Albert Einstein (1879 – 1955) was a German-born theoretical physicist, widely acknowledged as a once-in-a-generation genius. He is known for developing the theory of relativity, and contributed to quantum mechanics. His mass–energy equivalence formula E = mc2 has been dubbed "the world's most famous equation". He received the 1921 Nobel Prize in Physics for photoelectric effect, as his theory of relativity had only been accepted around 1925, 20 years after its inception, even though scientists like Max Planck had supported it.
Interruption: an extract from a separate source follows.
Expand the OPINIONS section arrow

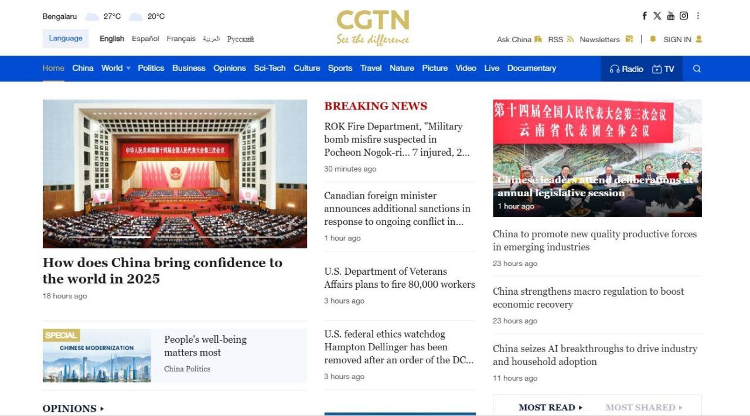[102, 408]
Relativity was so ground-breaking that it deserved the Nobel prize, but an individual can only win it once per field.
Some of his contributions to science:
- Light and the photoelectric effect
- Brownian motion
- Special relativity
- Mass-energy equivalence (E = mc2)
- General relativity with field equations of motion, and his theory of gravitation which predicted gravitational waves.
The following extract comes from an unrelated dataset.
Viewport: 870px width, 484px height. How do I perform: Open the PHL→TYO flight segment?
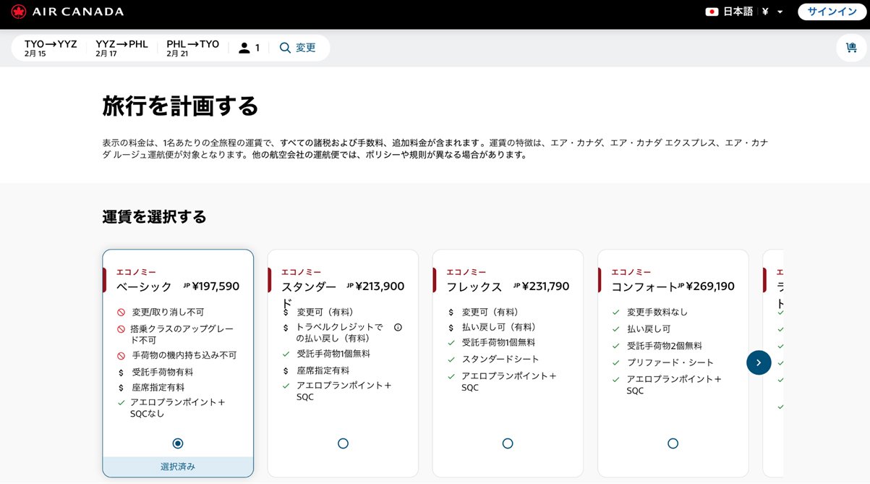tap(192, 48)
- Cosmology; collaborated with Nathan Rosen to produce a model of a wormhole, often called Einstein–Rosen bridges.
- Einstein rings formed by gravitational lensing.
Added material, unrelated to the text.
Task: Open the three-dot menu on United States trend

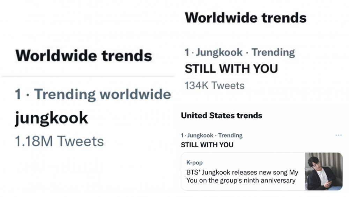Action: (x=338, y=135)
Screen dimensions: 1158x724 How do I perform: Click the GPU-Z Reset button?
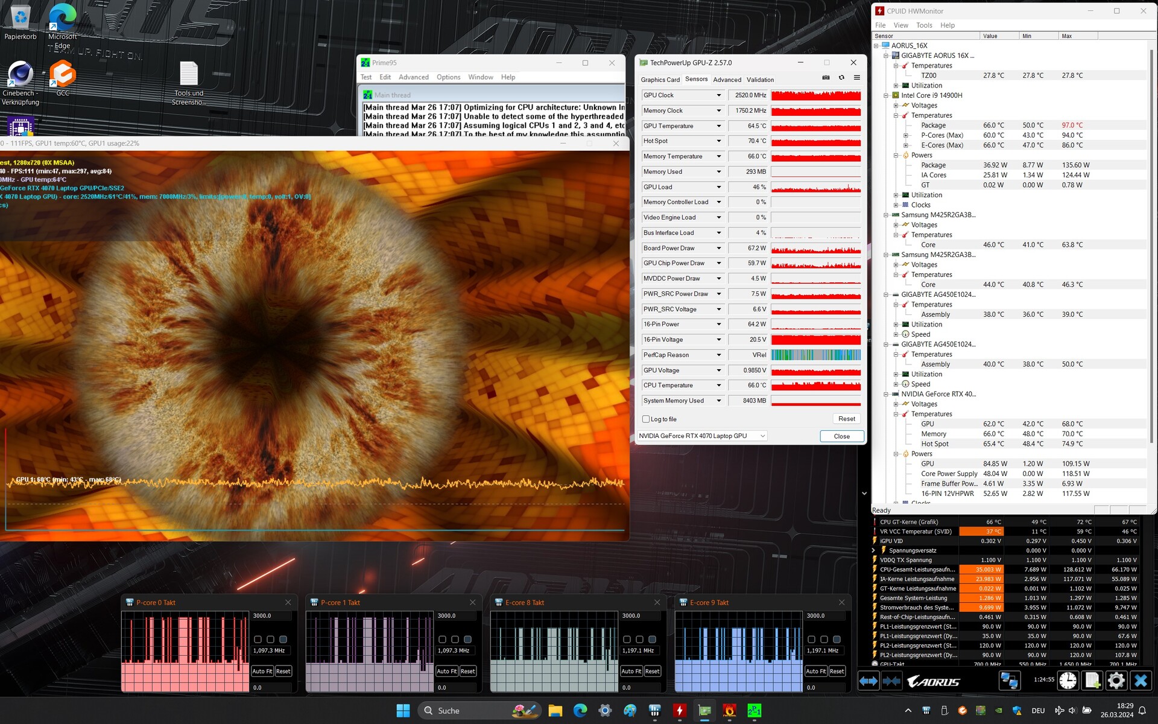[846, 419]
- Bose–Einstein condensate (BEC) is the fifth state of matter, predicted by Einstein crediting a pioneering paper by Satyendra Nath Bose on the field of quantum statistics.
- Wave–particle duality
- Zero-point energy
- Stimulated emission which makes possible the maser and the laser.
- Co-invented the absorption refrigerator
He spent the latter years of his life trying to find a unified field theory by generalizing his theory of gravitation to include electromagnetism, but never succeeded. His quest has motivated a modern search for a theory of everything, in particular string theory.